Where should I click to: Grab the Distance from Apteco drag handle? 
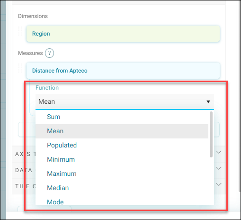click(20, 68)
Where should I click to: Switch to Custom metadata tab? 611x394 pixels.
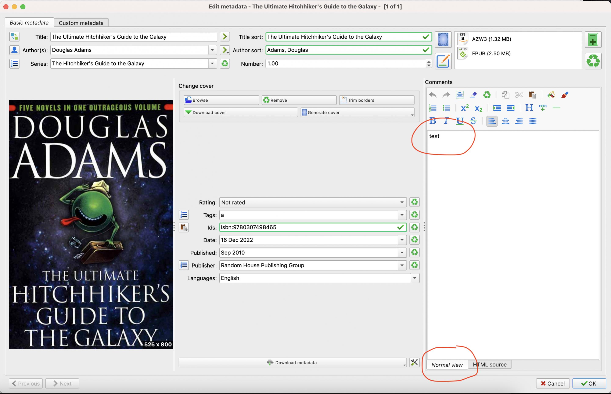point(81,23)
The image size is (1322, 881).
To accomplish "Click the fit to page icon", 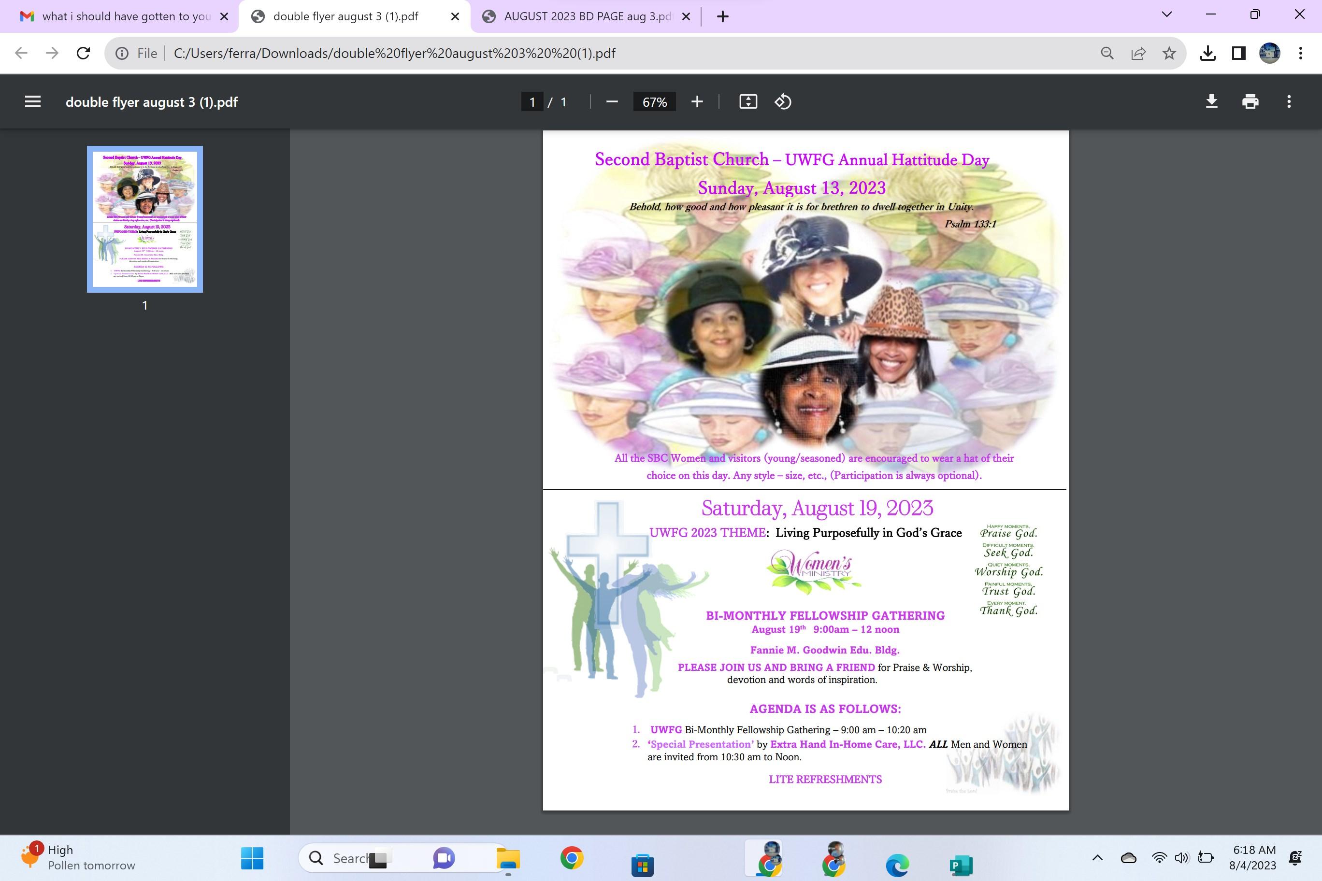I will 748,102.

* * *

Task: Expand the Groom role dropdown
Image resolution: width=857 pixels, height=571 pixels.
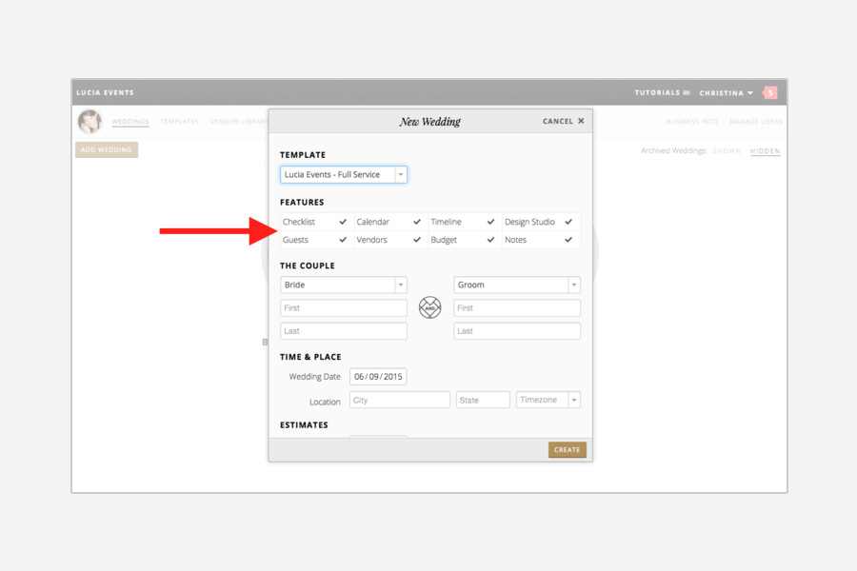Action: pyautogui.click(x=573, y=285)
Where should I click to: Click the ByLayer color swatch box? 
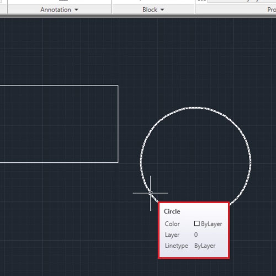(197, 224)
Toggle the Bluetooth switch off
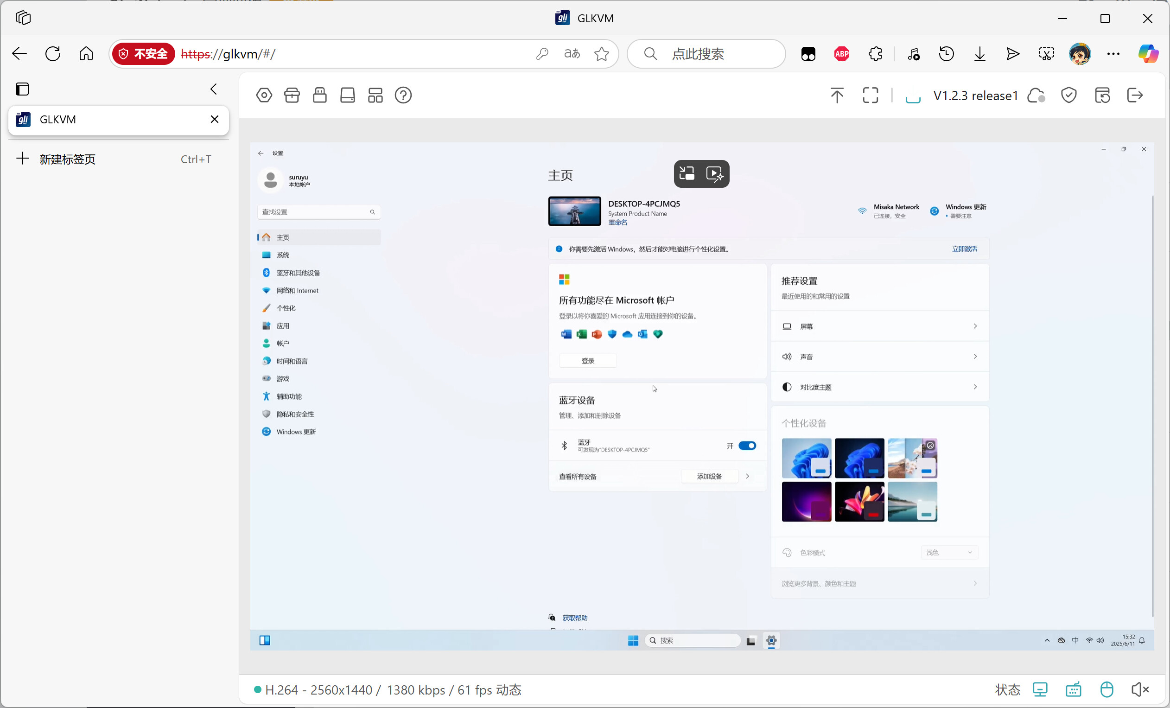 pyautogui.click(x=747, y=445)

---

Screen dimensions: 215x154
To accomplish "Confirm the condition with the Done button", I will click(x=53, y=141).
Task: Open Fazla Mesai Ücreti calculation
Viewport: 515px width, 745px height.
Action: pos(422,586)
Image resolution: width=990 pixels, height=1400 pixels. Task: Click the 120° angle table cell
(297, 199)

**WHAT IS ASKED**.
Rewrite the data from the line with "Where should I click to: Click" up to and including the line with "pyautogui.click(x=747, y=445)", replacing "Bluetooth" with "Wi-Fi" and keeping everything else unchanged. Omit the pictures from your answer.

**OUTPUT BELOW**.
Where should I click to: Click the ByLayer color swatch box? 
(197, 224)
Toggle the Wi-Fi switch off
 pyautogui.click(x=747, y=445)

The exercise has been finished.